Saved data entries:

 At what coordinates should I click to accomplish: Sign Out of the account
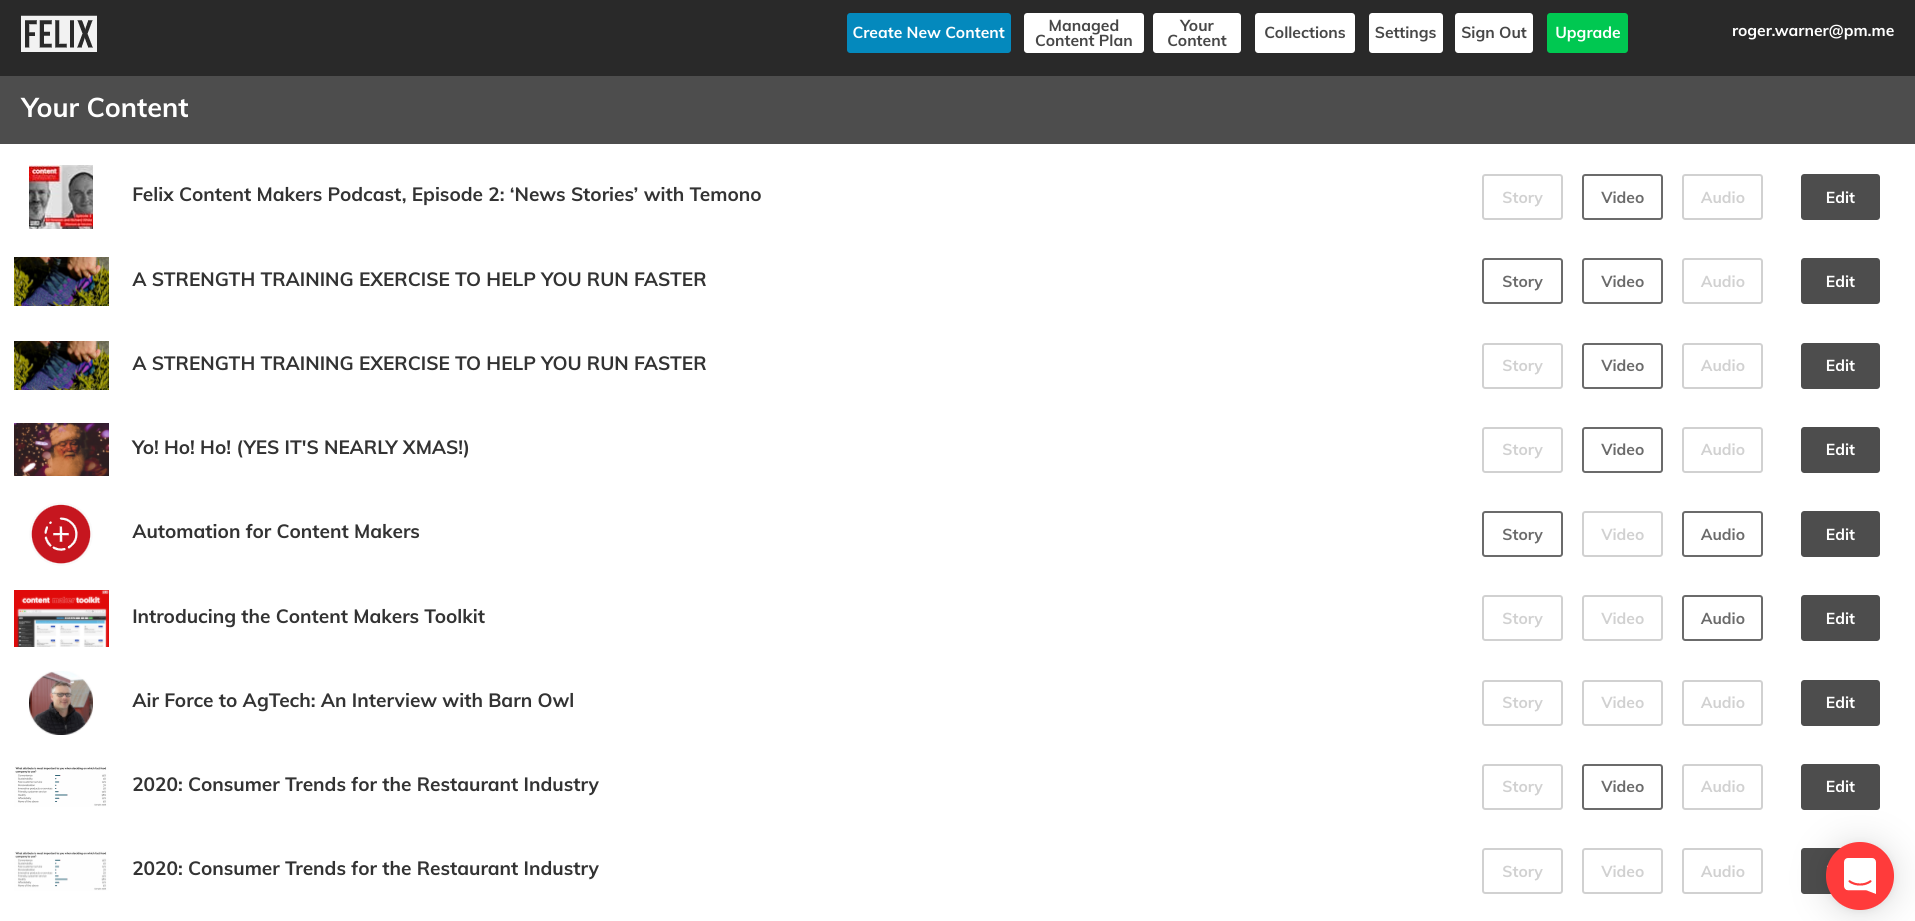click(x=1493, y=33)
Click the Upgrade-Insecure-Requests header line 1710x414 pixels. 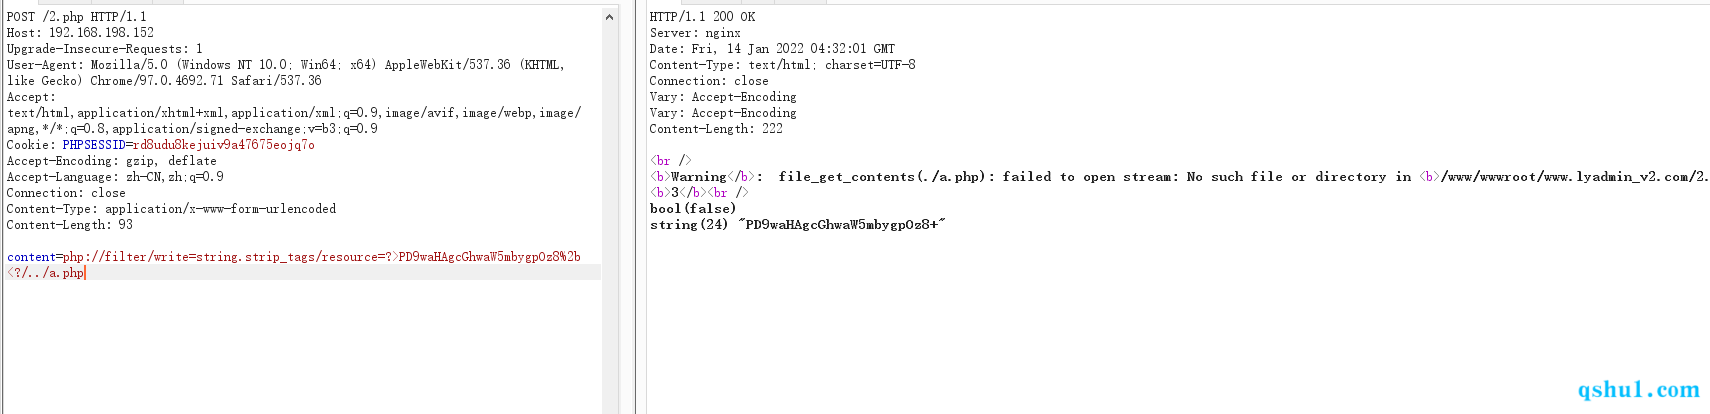coord(105,49)
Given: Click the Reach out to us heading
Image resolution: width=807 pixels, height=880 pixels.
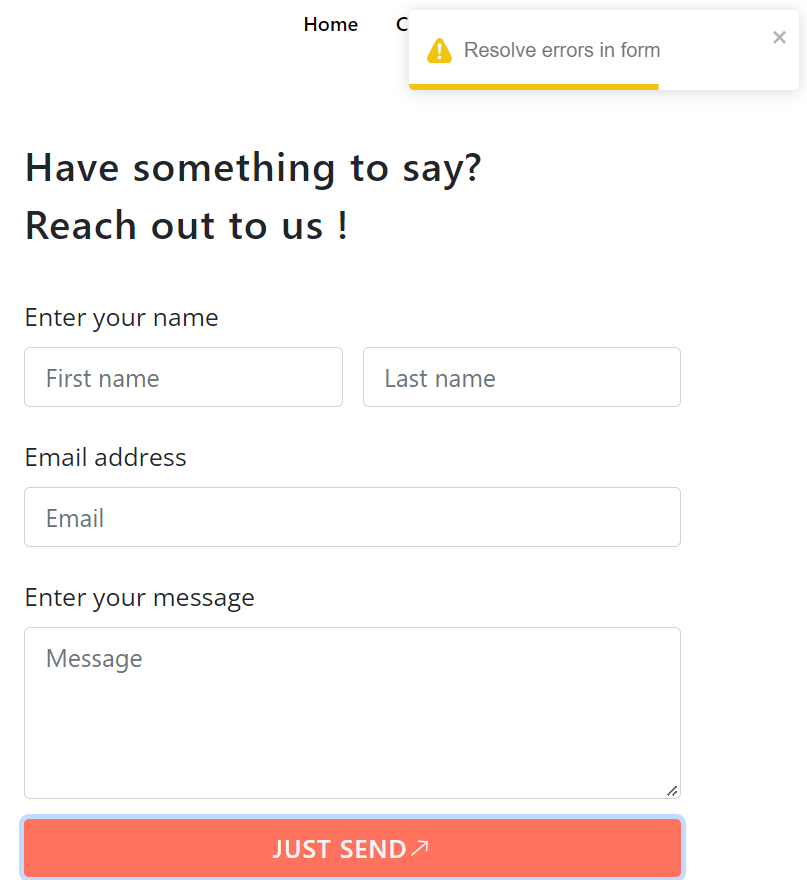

Exercise objective - Only the lines from the one holding "Given: Click the Reach out to us heading" through the end of the records belong in the answer, copied exactly and without pictures.

Answer to the problem -
Given: Click the Reach out to us heading
Image resolution: width=807 pixels, height=880 pixels.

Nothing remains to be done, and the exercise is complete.